NOTE DE L'AUTEUR: Je vous invite à relire le PREMIER EPISODE de notre histoire, ce dernier ayant subit quelques modifications non négigeables afin de mieux vous plonger dans l'ambiance.
« La quoi?! »
Le capitaine Mordret regardait le dossier posé sur le bureau d'accueil du commissariat avec méfiance.
Il interrogea du regard le planton qui l'avait fait venir, un jeune échalas qui flottait dans son uniforme. Il ne rendit à Mordret qu'un regard vide qui semblait dire « si je devais prendre des décisions, à quoi ça sert que j'aie des supérieurs? »
Il leva les yeux sur la jeune femme debout face à lui, tout en se livrant à un de ses exercices préférés: établir mentalement sa fiche anthropométrique.
Femme. Nom: Pham. Prénom: Alice. Age: aux alentours de 27 ans. Taille: 1,66, poids, environ 51kg. Origine ethniques: métissées ; probablement asiatiques et nord-africaines. Yeux noirs, cheveux noirs (signe particulier: lourde dreadlock). Peau mate (addendum: olivâtre). Profession: assistante sociale ou quelque chose du genre. Note personnelle: extrêmement jolie.
Elle s'adressa à Mordret comme si il venait de lui vendre un poisson pas frais.
« La réinsertion. Ces deux personnes remplissent parfaitement les critères leur permettant de bénéficier du programme d'Insertion Judiciaire par l'Emploi. Et je veux savoir pourquoi vos services ont refusé de valider le dossier. Aussi j'exige de rencontrer le... »
Elle lut une note sur un calepin.
« ...commandant Mestaoui.»
Addendum à la note personnelle: emmerdeuse. Elle y croyait. Pire, elle avait la foi: Mordret l'entendait mettre les majuscules des sigles.
« Mademoiselle, je crois que vous avez pas bien saisi à qui vous avez à faire...
- Si je le sais. A deux personnes à qui des gens comme vous refusent de donner une chance pour des erreurs de jeunesse. Je connais leur dossier par coeur, leur casier ne contient que des broutilles, et... ou allez vous? »

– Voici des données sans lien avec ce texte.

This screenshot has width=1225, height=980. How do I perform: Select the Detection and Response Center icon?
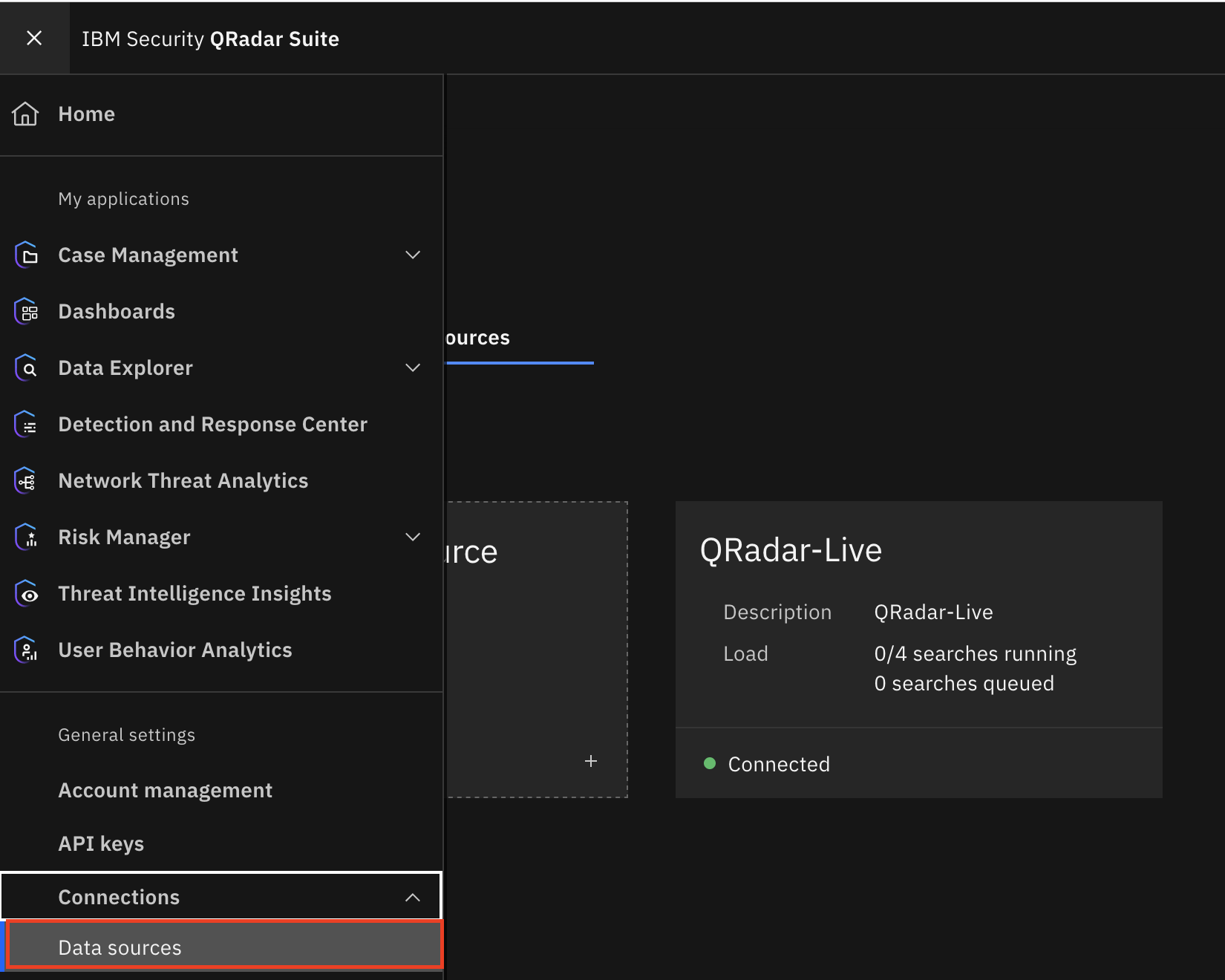[26, 424]
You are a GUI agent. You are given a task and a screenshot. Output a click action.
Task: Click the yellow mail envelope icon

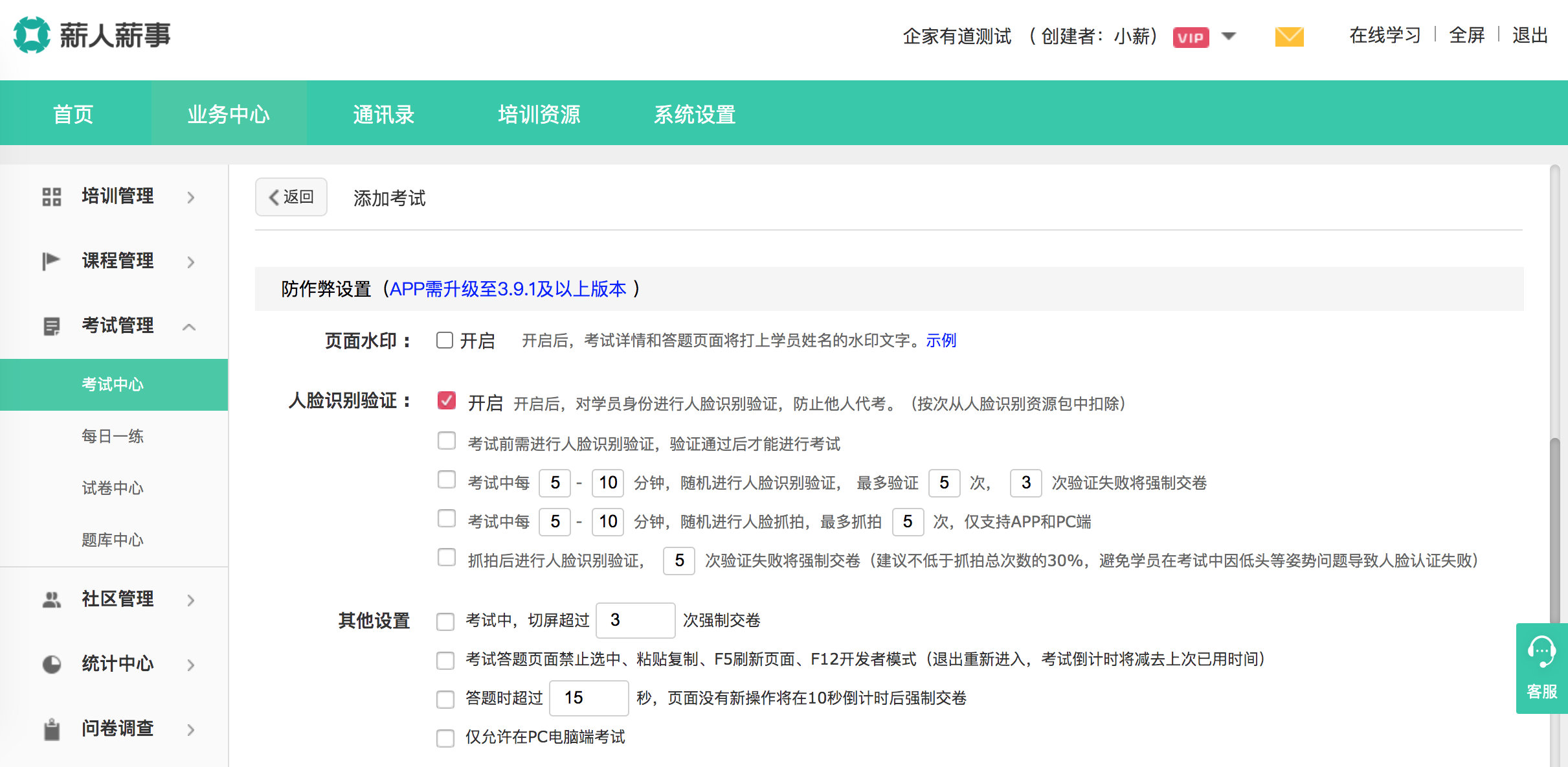pos(1288,37)
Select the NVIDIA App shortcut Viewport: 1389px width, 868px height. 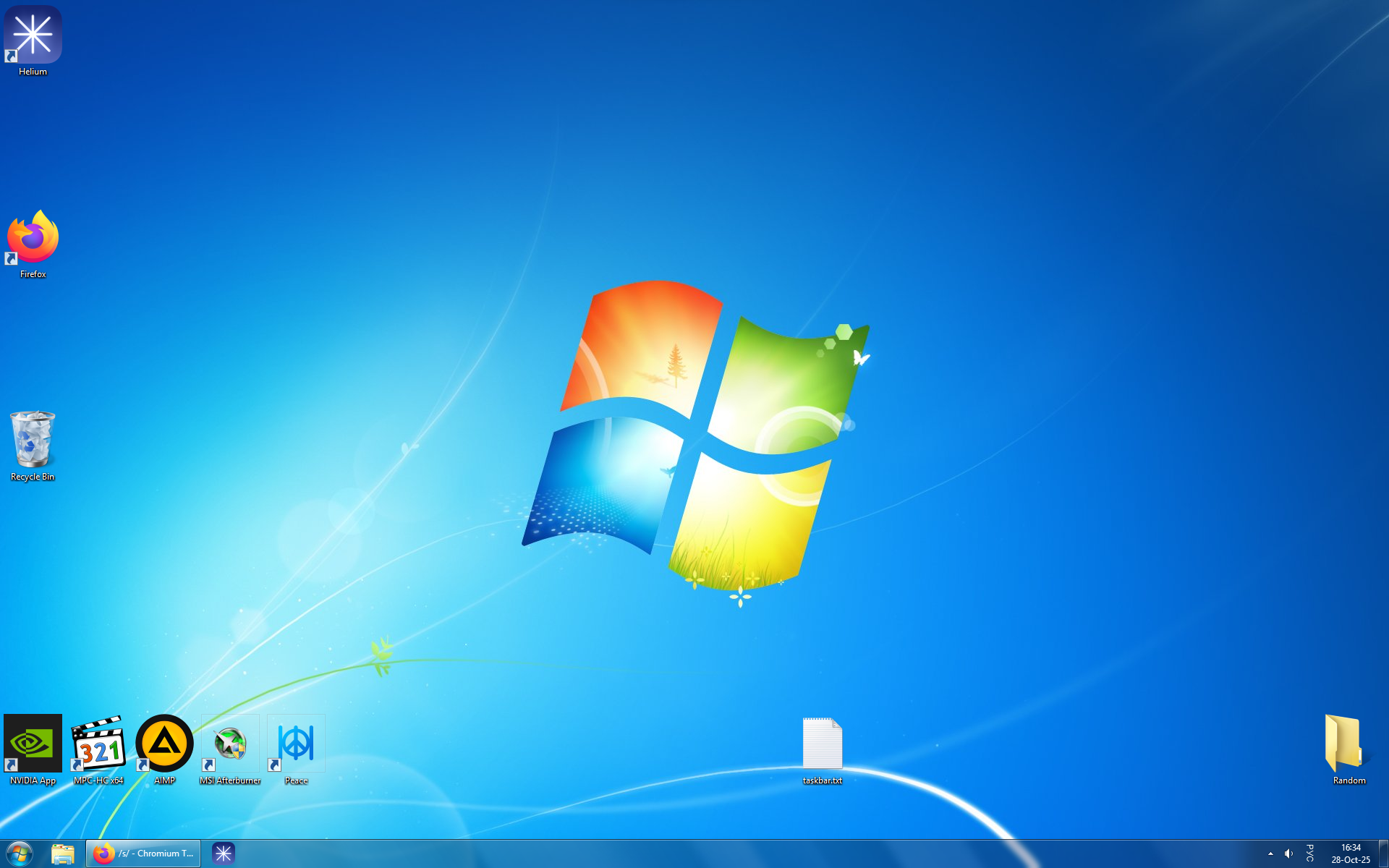click(x=33, y=744)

Nouvel addendum: n 'aime pas la police ; a probablement déjà eu affaires au service. A vérifier.
Mordret s'était levé de son bureau en soupirant, et se dirigeait vers un couloir, le dossier sous le bras.
« Suivez-moi.
- Où ça?
- On va voir le Raïs.»
Mathilde et Du Plantier se figèrent comme deux ados surpris à échanger leur chewing-gum, et fixèrent les deux arrivants.
Ils étaient manifestement de la même famille ; même forme de visage en ovale, même nez droit, mêmes yeux verts, même bouche fine. Mais la ressemblance s'arrêtait là.
Le premier devait culminer au dessus du mètre quatre-vingt cinq, était plutôt élancé et dégingandé. Il mâchonnait un cure-dents, les mains dans les poches d'un air assez calme, presque ennuyé. Pourtant en le regardant, Du Plantier eut instantanément les vertèbres qui voulurent se carapater en douce, et sa sueur atteignit une température polaire.
Le second était au contraire petit, sans doute moins d'un mètre soixante-dix, et faisait plutôt râblé. Il se tenait les mains le long du corps, bouche serrée, l'air en colère... contre quoi Du Plantier n'aurait su le dire, mais il soupçonnait que c'était à peu près contre tout ce qui passait sous ses yeux, et comme à ce moment là, c'était lui, les vertèbres de Du Plantier se battirent entre elles pour atteindre la sortie la première.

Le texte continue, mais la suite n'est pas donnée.